§ REQUIRED WORK: Can you rewrite all of the records below, replacing each "Screen dimensions" with "Display size", changing nothing else and leaving out the pictures?

● ● ● ● ●

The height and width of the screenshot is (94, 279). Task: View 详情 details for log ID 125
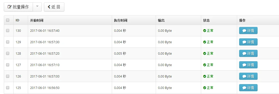248,88
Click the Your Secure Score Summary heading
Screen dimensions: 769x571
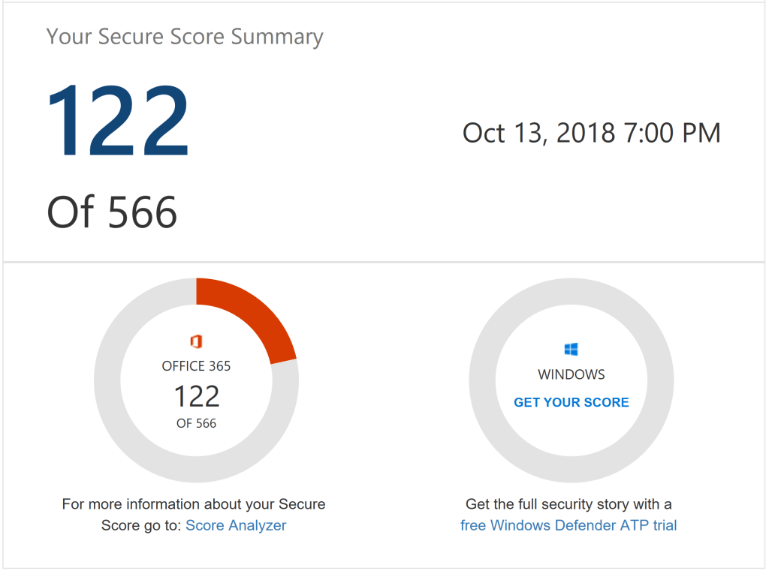pyautogui.click(x=185, y=36)
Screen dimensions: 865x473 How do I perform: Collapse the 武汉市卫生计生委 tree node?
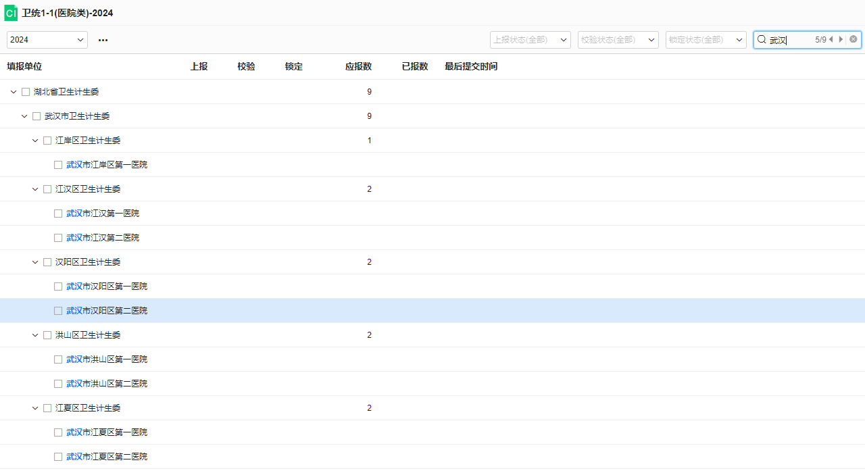pos(24,116)
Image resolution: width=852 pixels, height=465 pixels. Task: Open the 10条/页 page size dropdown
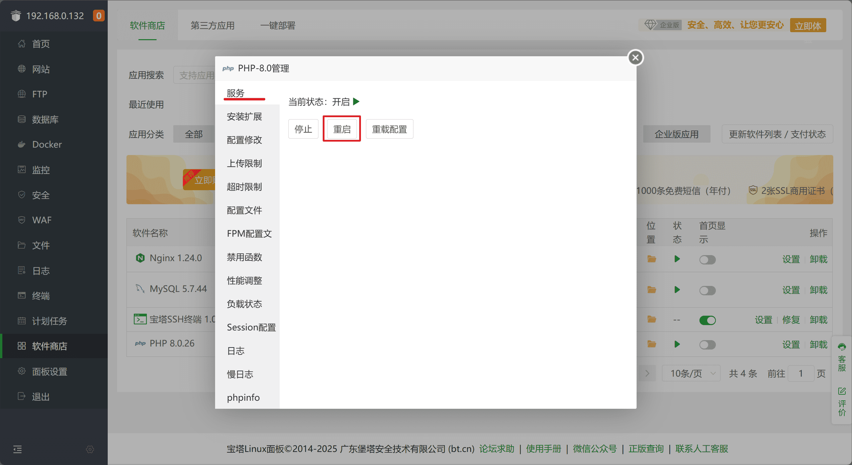click(x=691, y=373)
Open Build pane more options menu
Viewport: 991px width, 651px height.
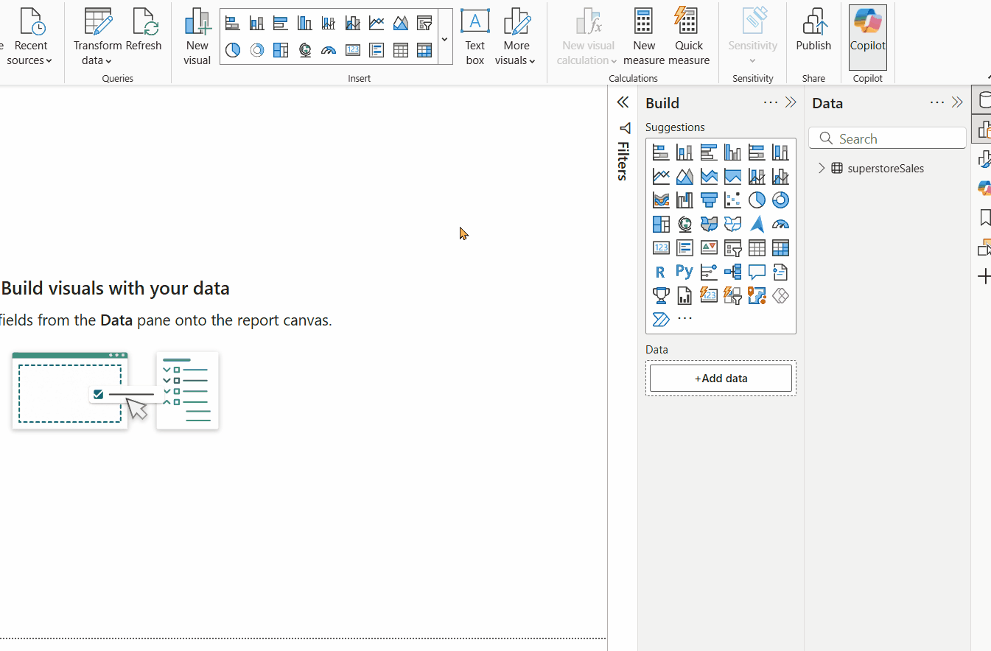[x=770, y=102]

● ● ● ● ●

§ RESULT OF THE TASK:
The height and width of the screenshot is (94, 279). Task: View 详情 details for log ID 125
248,88
Click the Your Secure Score Summary heading
Display size: 769x571
pyautogui.click(x=185, y=36)
Display size: 865x473 How do I perform: Collapse the 武汉市卫生计生委 tree node?
pos(24,116)
Image resolution: width=852 pixels, height=465 pixels. Task: Open the 10条/页 page size dropdown
click(x=691, y=373)
Open Build pane more options menu
Viewport: 991px width, 651px height.
[x=770, y=102]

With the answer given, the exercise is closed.